● **To do**
Express the records from the line with "You are a GUI agent. The screenshot is 471×749." up to and including the line with "[Asuminen ja ympäristö alavalikko] (131, 72)" as a two-column CSV with the columns entry and point. Give one row per record, with its text and its answer each in one quoted field and any line breaks replaced by spaces.

═════ Data excerpts

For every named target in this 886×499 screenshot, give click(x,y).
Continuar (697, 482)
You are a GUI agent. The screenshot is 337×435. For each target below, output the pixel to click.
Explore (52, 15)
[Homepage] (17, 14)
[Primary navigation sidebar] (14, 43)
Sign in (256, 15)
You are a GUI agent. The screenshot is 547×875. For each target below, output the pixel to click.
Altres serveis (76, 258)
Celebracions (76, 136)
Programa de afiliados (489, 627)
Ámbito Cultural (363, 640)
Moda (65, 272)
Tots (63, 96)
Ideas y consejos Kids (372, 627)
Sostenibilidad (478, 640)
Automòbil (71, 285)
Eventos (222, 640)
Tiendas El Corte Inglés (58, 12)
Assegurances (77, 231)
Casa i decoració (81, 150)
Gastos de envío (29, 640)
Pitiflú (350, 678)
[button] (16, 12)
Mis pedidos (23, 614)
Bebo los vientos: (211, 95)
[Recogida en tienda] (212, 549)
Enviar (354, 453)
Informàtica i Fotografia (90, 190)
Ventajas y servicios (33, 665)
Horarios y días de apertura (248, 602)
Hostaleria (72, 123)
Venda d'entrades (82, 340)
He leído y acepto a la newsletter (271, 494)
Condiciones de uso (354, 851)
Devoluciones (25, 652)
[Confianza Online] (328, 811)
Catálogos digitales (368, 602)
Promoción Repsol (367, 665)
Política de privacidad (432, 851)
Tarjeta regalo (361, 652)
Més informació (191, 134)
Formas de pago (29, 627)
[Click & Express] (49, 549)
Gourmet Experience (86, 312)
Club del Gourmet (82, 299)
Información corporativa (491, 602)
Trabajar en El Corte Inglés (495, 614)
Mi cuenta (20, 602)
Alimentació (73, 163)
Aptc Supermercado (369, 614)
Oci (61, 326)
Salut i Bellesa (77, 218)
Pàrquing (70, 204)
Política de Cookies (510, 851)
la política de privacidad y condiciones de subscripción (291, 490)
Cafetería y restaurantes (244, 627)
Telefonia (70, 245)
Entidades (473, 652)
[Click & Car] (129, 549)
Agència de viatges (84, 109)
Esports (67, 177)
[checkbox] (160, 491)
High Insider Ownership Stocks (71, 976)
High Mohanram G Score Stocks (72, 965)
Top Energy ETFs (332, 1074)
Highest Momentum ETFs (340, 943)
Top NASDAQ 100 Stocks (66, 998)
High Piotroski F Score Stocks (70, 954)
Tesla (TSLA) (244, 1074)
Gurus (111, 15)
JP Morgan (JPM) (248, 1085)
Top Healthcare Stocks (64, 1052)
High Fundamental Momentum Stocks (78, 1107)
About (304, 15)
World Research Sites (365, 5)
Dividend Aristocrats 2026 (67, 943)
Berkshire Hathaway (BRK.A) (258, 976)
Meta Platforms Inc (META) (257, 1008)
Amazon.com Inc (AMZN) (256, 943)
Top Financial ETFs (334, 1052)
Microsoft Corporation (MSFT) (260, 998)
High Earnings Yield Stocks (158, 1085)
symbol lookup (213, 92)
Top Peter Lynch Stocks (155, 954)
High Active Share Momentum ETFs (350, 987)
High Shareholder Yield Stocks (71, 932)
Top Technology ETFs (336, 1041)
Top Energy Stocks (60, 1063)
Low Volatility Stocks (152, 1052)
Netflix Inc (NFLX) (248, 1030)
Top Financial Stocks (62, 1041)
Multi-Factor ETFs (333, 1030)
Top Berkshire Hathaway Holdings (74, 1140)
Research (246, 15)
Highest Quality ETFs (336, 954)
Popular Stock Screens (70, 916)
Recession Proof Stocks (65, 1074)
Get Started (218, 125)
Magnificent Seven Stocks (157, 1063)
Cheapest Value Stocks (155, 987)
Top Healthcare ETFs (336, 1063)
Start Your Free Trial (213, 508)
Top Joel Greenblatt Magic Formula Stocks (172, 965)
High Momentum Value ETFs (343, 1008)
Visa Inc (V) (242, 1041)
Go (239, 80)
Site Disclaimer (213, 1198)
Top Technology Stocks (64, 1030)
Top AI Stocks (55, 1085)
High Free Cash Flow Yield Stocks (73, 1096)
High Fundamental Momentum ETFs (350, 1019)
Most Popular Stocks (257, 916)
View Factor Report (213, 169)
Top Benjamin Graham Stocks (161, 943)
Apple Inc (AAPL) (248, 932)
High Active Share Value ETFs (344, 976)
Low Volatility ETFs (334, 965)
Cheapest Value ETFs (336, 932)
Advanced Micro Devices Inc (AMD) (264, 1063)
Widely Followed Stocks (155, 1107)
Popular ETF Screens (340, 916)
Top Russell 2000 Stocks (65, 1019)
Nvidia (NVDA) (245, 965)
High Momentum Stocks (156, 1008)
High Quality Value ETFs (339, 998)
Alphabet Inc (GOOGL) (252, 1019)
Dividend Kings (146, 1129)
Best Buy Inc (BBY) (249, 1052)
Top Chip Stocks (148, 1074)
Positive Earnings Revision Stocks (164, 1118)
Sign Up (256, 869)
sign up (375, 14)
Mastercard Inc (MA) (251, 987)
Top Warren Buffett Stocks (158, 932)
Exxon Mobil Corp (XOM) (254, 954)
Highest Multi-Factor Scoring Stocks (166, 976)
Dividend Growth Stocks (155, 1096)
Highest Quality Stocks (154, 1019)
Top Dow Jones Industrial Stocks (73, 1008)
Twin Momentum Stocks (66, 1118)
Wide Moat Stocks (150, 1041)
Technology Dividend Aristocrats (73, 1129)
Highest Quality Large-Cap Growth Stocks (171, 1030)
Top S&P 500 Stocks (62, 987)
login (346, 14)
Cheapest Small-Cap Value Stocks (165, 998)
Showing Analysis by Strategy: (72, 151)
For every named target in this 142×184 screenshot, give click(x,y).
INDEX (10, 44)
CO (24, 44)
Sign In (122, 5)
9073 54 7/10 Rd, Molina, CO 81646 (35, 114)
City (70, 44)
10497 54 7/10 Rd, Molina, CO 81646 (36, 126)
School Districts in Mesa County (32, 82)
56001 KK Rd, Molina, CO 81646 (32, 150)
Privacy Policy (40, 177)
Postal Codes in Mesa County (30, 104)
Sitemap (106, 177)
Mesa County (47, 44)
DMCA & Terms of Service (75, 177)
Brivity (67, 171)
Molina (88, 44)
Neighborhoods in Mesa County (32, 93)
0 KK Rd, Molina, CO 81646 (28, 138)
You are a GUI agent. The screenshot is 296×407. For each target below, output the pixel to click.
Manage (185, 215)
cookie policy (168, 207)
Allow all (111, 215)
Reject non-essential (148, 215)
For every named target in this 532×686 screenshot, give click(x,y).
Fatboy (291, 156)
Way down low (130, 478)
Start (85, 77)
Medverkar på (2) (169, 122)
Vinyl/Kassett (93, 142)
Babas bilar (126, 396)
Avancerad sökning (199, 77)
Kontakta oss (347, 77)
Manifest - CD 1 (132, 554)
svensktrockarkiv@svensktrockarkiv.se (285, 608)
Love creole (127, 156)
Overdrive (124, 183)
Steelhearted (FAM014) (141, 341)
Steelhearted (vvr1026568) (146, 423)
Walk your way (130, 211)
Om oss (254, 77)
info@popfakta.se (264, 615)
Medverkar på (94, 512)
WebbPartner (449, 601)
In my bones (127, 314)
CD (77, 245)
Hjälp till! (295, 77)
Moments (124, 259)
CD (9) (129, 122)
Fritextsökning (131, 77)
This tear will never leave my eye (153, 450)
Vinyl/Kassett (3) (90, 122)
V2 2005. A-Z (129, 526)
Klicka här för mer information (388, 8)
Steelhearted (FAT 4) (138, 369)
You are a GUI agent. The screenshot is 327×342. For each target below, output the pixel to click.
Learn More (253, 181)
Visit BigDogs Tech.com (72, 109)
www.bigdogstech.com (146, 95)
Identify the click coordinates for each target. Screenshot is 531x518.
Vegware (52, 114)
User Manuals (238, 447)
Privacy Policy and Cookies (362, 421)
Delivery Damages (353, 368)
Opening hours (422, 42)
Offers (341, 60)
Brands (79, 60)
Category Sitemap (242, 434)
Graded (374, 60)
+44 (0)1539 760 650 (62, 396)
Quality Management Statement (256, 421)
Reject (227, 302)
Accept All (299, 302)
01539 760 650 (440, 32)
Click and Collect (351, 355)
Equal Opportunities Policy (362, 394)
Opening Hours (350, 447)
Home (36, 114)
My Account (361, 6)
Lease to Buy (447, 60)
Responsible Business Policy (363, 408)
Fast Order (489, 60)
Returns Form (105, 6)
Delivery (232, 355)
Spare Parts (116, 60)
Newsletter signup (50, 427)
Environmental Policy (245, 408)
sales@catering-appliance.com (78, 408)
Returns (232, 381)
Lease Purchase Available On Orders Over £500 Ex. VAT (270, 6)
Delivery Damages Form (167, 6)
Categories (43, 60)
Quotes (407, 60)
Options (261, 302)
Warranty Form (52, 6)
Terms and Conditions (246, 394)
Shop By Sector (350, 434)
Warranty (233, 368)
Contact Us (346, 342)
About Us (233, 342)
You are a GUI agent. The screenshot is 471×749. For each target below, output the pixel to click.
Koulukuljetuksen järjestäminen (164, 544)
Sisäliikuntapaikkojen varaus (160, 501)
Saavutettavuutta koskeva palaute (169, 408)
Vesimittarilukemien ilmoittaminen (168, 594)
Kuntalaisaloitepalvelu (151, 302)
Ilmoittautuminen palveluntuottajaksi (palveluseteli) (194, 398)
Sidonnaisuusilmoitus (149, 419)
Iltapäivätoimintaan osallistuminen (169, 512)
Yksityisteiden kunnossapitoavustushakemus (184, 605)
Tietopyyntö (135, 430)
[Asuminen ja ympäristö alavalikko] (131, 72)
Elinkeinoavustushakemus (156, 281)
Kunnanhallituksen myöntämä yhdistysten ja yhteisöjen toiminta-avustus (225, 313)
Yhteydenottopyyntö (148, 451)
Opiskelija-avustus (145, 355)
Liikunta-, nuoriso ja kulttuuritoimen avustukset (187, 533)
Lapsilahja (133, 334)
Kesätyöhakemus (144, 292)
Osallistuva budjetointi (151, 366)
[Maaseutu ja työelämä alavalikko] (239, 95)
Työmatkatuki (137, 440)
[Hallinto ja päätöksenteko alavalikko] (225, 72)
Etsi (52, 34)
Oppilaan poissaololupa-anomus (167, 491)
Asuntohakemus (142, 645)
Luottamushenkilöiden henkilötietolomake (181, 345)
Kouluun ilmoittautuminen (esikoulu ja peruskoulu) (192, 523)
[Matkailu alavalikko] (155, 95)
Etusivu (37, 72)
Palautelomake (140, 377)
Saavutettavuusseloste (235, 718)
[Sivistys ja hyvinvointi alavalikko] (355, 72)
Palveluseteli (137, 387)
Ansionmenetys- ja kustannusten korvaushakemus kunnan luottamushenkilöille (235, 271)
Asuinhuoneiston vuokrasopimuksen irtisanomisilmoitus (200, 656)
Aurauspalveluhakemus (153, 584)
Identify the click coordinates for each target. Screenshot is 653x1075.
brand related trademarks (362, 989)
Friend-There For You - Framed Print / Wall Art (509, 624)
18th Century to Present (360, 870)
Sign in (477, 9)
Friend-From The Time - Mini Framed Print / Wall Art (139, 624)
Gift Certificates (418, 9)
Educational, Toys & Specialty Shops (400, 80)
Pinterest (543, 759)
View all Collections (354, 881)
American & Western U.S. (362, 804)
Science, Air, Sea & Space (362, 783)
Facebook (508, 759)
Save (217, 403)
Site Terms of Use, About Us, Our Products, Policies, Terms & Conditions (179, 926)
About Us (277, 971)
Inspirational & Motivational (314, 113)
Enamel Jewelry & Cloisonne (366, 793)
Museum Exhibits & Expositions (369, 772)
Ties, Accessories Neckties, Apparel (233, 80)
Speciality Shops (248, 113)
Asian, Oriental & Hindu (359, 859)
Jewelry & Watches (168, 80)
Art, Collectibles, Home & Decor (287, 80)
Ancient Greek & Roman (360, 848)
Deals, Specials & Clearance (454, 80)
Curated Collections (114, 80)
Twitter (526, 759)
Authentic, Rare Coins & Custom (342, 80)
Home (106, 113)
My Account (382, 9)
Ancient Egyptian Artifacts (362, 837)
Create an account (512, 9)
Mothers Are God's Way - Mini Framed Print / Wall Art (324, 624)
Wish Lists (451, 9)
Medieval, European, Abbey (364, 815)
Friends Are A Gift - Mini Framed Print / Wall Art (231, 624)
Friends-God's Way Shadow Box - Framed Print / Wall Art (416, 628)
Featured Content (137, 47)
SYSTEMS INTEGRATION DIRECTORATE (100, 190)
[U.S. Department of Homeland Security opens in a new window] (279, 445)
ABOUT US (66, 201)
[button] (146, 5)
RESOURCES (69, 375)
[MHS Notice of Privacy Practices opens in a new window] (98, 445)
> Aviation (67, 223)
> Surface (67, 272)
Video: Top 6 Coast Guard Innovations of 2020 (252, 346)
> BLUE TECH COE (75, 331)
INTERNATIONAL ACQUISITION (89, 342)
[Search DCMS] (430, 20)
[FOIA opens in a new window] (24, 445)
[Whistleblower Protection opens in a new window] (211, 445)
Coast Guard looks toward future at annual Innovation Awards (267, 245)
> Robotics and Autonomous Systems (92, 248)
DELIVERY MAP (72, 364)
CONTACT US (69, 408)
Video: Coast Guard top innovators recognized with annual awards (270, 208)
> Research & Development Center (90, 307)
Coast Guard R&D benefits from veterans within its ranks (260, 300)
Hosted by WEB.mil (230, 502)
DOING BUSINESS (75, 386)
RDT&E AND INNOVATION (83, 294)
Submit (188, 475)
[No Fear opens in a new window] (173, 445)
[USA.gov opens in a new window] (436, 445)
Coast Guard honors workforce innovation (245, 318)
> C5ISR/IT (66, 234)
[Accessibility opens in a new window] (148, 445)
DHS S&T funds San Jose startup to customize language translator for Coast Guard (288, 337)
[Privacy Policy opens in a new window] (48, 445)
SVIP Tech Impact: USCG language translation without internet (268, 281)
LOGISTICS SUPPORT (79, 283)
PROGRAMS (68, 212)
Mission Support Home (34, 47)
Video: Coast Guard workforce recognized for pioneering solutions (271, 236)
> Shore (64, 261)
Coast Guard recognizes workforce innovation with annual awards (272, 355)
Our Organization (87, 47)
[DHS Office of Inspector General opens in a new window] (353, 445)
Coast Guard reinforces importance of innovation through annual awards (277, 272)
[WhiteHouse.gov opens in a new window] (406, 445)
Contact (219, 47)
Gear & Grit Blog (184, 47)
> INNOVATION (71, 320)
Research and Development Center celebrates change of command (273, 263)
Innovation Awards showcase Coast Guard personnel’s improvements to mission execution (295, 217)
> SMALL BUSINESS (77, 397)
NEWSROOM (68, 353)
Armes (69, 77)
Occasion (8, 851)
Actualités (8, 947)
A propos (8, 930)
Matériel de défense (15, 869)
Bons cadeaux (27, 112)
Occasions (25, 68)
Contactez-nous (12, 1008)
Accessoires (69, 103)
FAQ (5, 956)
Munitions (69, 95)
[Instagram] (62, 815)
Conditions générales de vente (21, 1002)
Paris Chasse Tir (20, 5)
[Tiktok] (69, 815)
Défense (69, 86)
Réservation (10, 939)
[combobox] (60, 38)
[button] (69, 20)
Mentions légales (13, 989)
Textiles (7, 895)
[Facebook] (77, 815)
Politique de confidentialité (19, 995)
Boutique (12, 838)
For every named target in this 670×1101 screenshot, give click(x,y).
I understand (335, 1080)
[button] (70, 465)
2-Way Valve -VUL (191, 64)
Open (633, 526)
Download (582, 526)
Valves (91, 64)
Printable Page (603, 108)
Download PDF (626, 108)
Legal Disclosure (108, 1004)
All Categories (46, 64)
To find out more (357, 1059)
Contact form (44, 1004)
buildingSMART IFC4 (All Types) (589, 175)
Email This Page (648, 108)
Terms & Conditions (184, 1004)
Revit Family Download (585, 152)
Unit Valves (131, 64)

══════════

● **Solution**
entry,point
"You are a GUI agent. The screenshot is 471×749. For each target below, output the pixel to click. Koulukuljetuksen järjestäminen","(164, 544)"
"Sisäliikuntapaikkojen varaus","(160, 501)"
"Saavutettavuutta koskeva palaute","(169, 408)"
"Vesimittarilukemien ilmoittaminen","(168, 594)"
"Kuntalaisaloitepalvelu","(151, 302)"
"Ilmoittautuminen palveluntuottajaksi (palveluseteli)","(194, 398)"
"Sidonnaisuusilmoitus","(149, 419)"
"Iltapäivätoimintaan osallistuminen","(169, 512)"
"Yksityisteiden kunnossapitoavustushakemus","(184, 605)"
"Tietopyyntö","(135, 430)"
"[Asuminen ja ympäristö alavalikko]","(131, 72)"